Luck is a purposeless, unpredictable, and uncontrollable
force that shapes events favorably or unfavorably for an individual, group, or
cause.
A couple in Peoria marry in 1981. A year later they learn
they cannot have children and join a support group for married couples with
infertility problems. They learn about alternative options like international
adoptions. It’s 1983 and they send out 50 letters to various agencies and universities
that might be able to help. They get nothing but polite rejection letters back.
They hear back from an agency in Chicago. The
agency receives approximately 700 requests a year for adoption and have only 20
babies to place. At the same time they apply to all local agencies and
wait.
It’s fall of 1984 and the couple finally get an interview
with Counseling & Family Services.
It’s 1985 and a 22-year-old woman in South Korea meets a waiter.
They start dating, she gets pregnant, and he leaves. When he leaves, she
decides she wants a better life for her daughter. One that she couldn't give
her.
At the same time the 22-year-old is making this decision,
the Peoria couple is accepted into the Counseling & Family Service program.
The couple goes through a home inspection and parenting courses.
It’s summer in 1985 and the Peoria couple is granted
their foster care license. It’s winter and the couple receive their first life
changing phone call. A local baby would be available through a private adoption
in five months. They do not know if it will be a boy or a girl.
It’s 1986 and they start planning out the rooms for their
future children. They know their Korean baby will be a girl so they paint those
walls pink. In the other room they paint the walls beige and put up stripped green
and white wallpaper.
It’s April 17th and their son is born. Three
days later he’s in his new home for the first time.
Sixteen days later a baby girl is born in Korea. It’s
July and they finally see a picture of her.
It’s August and the baby girl is on a plane with five other babies on a
12 hour flight to Chicago. As she sits on the plane, the Peoria couple make the three hour drive to Chicago O’Hare airport.
Only one adoptive parent is allowed
to go to the plane to get their new baby. As the plane touches down, the Peoria woman takes a
shuttle bus underneath the airport to get to the plane. She sits with a bottle
and some diapers and wonders if one bottle will be enough. The bus arrives and
the parents go onto the plane to get their child. Back on the shuttle bus there
isn't much talking.
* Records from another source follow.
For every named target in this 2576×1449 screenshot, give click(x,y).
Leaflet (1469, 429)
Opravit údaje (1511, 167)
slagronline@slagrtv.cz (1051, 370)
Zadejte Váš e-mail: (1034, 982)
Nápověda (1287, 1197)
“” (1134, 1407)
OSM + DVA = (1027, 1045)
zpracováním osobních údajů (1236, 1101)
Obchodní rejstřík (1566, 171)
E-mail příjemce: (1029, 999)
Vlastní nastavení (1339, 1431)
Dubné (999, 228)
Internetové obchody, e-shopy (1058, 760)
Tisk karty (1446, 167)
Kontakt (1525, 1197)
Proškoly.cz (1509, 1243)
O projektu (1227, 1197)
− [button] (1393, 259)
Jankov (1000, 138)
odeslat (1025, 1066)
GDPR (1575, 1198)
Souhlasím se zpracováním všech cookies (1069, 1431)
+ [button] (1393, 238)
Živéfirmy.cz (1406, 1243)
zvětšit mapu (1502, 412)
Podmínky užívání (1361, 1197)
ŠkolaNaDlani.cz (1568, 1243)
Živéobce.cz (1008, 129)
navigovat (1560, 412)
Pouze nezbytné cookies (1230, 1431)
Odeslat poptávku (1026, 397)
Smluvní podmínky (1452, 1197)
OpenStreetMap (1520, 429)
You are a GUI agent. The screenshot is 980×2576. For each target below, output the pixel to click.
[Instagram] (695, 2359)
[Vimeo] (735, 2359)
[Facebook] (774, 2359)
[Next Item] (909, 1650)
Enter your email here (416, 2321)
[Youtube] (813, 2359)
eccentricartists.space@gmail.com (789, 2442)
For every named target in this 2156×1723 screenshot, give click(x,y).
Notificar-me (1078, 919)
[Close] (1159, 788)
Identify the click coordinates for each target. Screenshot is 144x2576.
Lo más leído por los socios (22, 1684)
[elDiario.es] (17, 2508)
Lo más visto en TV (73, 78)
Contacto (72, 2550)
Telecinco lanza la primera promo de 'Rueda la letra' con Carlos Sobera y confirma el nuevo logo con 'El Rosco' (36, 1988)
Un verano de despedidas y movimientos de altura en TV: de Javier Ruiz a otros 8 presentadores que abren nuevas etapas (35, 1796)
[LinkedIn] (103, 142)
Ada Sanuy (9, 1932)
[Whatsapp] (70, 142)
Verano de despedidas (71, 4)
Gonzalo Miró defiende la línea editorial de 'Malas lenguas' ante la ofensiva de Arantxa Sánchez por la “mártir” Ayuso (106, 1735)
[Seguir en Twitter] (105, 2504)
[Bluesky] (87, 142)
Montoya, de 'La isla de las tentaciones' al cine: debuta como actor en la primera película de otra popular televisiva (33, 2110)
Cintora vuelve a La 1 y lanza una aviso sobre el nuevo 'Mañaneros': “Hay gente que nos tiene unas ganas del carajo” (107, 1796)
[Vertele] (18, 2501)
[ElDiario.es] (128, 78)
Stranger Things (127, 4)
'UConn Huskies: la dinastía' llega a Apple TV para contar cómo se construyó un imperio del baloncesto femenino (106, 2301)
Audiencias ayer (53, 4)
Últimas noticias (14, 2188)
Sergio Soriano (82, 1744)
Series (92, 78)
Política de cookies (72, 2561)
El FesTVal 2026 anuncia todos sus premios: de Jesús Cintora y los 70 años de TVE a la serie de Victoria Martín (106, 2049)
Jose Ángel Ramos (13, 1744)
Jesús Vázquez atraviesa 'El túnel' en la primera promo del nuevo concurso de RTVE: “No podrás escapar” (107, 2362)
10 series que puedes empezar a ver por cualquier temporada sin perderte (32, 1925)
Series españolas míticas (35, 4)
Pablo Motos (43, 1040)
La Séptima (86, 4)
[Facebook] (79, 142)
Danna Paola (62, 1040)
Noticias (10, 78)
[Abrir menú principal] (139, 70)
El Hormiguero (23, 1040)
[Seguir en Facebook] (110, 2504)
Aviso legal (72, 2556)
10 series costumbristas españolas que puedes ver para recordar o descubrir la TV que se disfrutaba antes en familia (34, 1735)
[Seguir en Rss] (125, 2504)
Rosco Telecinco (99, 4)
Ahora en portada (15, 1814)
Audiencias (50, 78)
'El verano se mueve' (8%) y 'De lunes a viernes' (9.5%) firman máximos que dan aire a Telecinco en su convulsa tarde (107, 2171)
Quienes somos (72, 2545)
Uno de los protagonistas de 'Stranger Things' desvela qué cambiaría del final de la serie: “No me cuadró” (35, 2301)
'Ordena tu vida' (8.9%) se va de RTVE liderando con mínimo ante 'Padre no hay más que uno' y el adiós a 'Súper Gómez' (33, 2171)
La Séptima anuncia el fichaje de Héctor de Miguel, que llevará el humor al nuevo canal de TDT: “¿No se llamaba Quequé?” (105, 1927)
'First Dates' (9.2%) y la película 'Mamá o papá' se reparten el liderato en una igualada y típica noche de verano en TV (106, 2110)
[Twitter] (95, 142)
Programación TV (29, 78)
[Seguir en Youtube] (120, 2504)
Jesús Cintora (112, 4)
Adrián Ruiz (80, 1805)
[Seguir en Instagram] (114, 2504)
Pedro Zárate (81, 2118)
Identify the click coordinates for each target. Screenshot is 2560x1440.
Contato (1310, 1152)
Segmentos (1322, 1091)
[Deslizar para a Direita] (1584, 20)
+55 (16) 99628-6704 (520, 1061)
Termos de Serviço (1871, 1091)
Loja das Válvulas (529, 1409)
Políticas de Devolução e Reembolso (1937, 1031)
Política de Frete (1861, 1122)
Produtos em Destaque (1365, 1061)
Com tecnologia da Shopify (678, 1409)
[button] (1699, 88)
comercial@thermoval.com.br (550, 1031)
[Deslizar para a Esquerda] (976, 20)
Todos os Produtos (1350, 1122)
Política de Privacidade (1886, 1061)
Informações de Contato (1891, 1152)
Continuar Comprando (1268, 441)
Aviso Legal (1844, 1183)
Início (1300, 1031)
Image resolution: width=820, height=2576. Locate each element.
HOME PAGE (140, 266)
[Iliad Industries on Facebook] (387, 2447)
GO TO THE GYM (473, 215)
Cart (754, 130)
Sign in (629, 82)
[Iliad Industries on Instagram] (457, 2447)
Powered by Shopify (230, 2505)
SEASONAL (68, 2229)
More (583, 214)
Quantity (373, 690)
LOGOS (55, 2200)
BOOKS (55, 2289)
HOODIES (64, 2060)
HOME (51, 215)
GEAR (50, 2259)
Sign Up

All six parents are sitting looking at their babies. They arrive
to the main part of the airport where the baby’s father, aunt, and cousin are
waiting. Many pictures are taken.
After they take pictures in the airport they say their
goodbyes and make their way home. They glance into the backseat every so often
to make sure she’s all right. They arrive back in Peoria at 11:00pm, greet the
babysitter who says their son is asleep upstairs, put their daughter in her new
bed, and go to sleep.
I started my life being incredibly unlucky and incredibly
lucky. I was born into a situation where my mother couldn't take care of me, but I was lucky because she made the hardest decision - to imagine a better life for
me. Even today I continue to think of myself as lucky. I'm lucky for the 25 years I got to have with my Mom before she passed away and with the time I have now with my Dad and brother. I don't know if I agree with the definition of luck. It's not purposeless. I tend to agree more with what Ralph Waldo Emerson said, "Good luck is another name for tenacity of purpose."